Supplied passage –
= = =

# Preferred Wood



## new vision (Jan 30, 2010)

What is the best wood for smoking a fattie?  I was thinking of apple or cherry to be safe, however, I was wanting to get some opinions on using maple.


----------



## fire it up (Jan 30, 2010)

I would use maple if it were a breakfast or sweet fattie but have always used mostly oak and cherry or some hickory with them.


----------



## bbq engineer (Jan 30, 2010)

I don't know if I or anyone else could say what is "best".  Smoke from different woods each have their own characteristics, and should be considered an "Ingredient" for the overall end result.  The beautiful thing about smoking is that you get to decide what you like.

A great way to judge how different woods will flavor the meat is to get somethign smaller and then smoke that with different woods and taste test them.  I like to use brats, because they are cheap, and easy to smoke.  Throw then on and smoke them and see which wood you like the best.  Then pair that with your fattie...Besides, it will give you another reason to fire up the smoker.


----------



## 9manfan (Jan 30, 2010)

Cherry has been my favorite for fatties, I've used hickory but prefer cherry,,,,,,,,,


----------



## soafung (Jan 30, 2010)

i will say that i'm absolutely amazed at how well pecan goes with EVERYTHING i have smoked.  no matter what the meat and/or rub combo, the pecan does it for me.


----------



## mballi3011 (Jan 30, 2010)

I guest I'm hooked on apple I use it on just about everything I smoke. But I have been tring others so. I still like apple.


----------



## smokemifugotem (Jan 30, 2010)

my favorite is pecan for my fatties.


----------



## iharris278 (Jan 30, 2010)

Persimmon is my favorite.


----------



## coyote (Jan 30, 2010)

= = =

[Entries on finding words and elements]
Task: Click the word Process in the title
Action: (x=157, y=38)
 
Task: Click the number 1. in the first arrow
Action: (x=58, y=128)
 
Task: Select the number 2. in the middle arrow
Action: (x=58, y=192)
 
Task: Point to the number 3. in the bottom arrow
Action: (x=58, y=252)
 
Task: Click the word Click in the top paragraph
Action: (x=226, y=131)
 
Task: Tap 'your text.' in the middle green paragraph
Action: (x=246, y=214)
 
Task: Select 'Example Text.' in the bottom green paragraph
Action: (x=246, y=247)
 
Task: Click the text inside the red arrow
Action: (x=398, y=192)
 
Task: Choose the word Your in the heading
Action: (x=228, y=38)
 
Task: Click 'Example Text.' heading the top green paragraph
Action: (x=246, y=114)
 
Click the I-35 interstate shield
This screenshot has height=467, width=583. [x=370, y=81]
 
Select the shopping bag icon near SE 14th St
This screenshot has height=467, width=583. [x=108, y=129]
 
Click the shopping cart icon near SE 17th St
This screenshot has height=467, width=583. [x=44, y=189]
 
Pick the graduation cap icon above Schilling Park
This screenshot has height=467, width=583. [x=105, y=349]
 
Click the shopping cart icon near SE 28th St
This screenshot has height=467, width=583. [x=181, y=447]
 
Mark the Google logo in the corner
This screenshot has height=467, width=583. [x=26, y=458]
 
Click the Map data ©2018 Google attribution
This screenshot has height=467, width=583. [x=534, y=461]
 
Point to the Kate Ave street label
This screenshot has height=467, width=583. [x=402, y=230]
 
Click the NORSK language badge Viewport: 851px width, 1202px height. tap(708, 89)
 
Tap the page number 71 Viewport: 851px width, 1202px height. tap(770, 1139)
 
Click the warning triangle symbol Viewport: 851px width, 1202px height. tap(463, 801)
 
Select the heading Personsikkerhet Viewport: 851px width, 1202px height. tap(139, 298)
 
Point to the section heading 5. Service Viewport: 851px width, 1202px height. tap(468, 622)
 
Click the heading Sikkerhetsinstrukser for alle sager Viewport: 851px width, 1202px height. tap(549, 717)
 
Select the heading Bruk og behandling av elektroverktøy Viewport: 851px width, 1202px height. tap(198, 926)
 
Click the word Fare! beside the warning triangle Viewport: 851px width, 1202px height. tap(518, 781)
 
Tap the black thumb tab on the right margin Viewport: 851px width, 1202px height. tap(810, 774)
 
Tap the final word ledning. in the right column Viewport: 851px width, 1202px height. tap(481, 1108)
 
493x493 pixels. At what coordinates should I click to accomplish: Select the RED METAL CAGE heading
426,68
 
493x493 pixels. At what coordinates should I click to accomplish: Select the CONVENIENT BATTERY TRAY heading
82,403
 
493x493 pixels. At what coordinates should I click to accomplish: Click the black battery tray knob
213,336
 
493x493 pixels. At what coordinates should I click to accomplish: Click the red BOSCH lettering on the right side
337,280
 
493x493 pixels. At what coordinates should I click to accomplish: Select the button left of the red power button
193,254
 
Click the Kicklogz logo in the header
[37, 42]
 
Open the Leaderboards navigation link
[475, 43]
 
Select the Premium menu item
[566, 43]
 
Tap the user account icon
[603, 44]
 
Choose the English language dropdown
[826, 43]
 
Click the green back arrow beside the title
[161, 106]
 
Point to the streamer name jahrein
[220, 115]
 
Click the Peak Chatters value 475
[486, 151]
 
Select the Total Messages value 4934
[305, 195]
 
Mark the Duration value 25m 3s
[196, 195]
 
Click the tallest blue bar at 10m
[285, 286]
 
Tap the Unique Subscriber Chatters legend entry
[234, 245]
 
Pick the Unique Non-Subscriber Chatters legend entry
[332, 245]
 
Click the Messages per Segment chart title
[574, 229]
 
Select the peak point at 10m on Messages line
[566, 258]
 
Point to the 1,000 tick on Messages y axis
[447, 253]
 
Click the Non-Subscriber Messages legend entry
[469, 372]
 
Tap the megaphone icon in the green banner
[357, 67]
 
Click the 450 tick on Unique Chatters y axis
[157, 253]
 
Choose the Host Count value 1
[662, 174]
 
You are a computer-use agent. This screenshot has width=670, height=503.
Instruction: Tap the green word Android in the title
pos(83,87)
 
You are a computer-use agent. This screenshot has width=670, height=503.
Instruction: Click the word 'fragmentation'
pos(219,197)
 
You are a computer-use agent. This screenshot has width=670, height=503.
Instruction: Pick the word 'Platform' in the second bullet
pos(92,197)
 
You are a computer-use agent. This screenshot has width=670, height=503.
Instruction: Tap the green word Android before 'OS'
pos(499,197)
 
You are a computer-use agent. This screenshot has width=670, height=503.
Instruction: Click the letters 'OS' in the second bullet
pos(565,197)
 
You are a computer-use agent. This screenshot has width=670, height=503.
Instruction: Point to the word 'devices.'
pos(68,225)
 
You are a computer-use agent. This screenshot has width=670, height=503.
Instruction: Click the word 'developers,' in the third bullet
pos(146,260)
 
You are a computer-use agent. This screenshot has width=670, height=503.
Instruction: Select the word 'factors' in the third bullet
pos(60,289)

= = =

Required actions –
1. In the thread on smoking wood, what food does bbq engineer like to use for taste-testing different woods?
2. Print the thread on smoking wood from "# Preferred Wood" to "on using maple.".

Answers to the problems –
1. Brats.

2.
# Preferred Wood



## new vision (Jan 30, 2010)

What is the best wood for smoking a fattie?  I was thinking of apple or cherry to be safe, however, I was wanting to get some opinions on using maple.